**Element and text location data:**
━━━━
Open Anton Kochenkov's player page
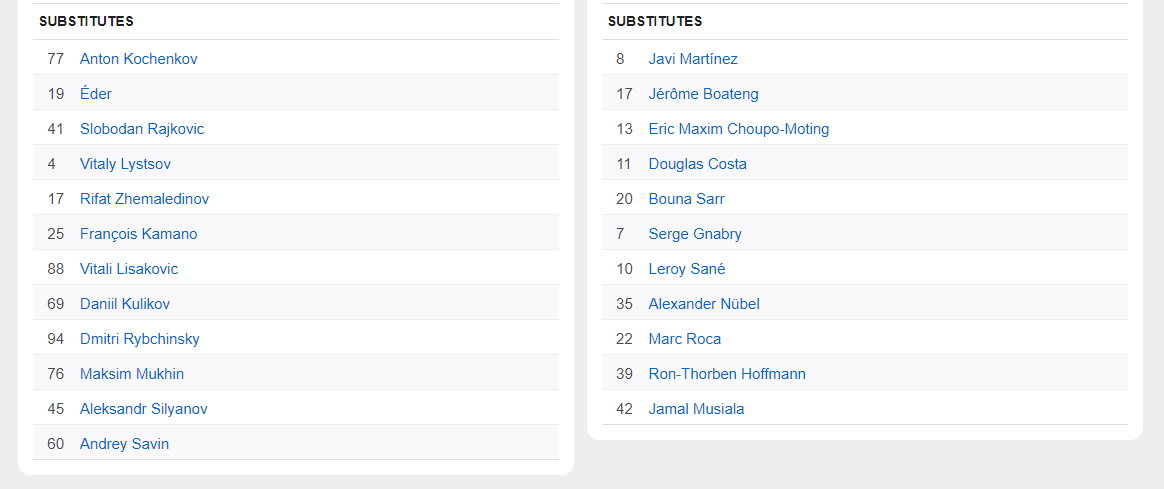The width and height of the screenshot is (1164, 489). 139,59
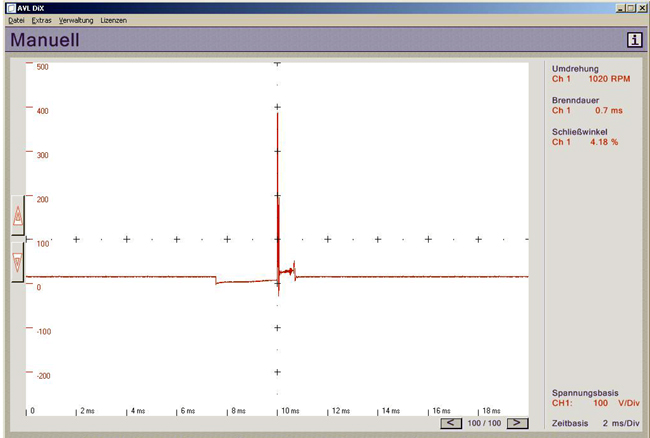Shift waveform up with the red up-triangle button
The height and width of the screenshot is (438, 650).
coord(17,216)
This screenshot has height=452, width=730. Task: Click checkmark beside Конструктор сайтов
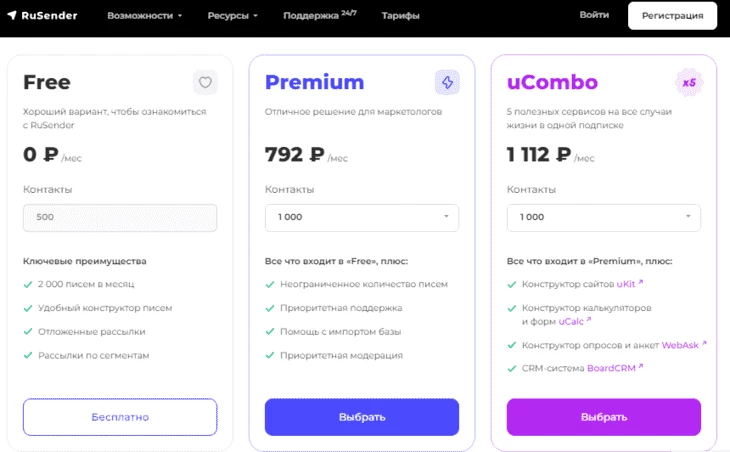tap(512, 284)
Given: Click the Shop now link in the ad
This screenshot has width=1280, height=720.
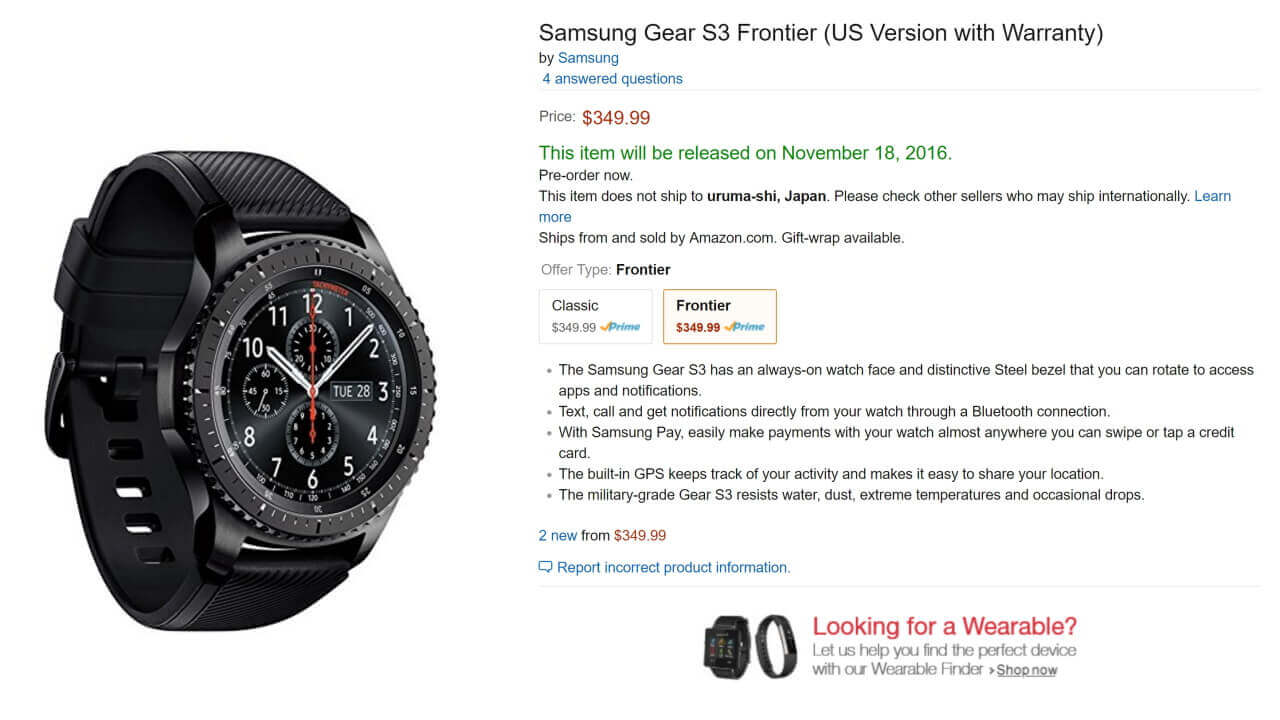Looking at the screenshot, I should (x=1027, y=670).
━━━━
Retype the lines above word for word, leaving out the pictures.

Open Anton Kochenkov's player page
The width and height of the screenshot is (1164, 489). 139,59
Shift waveform up with the red up-triangle button
The height and width of the screenshot is (438, 650).
coord(17,216)
This screenshot has height=452, width=730. Task: Click checkmark beside Конструктор сайтов
tap(512, 284)
Given: Click the Shop now link in the ad
This screenshot has width=1280, height=720.
Looking at the screenshot, I should (x=1027, y=670).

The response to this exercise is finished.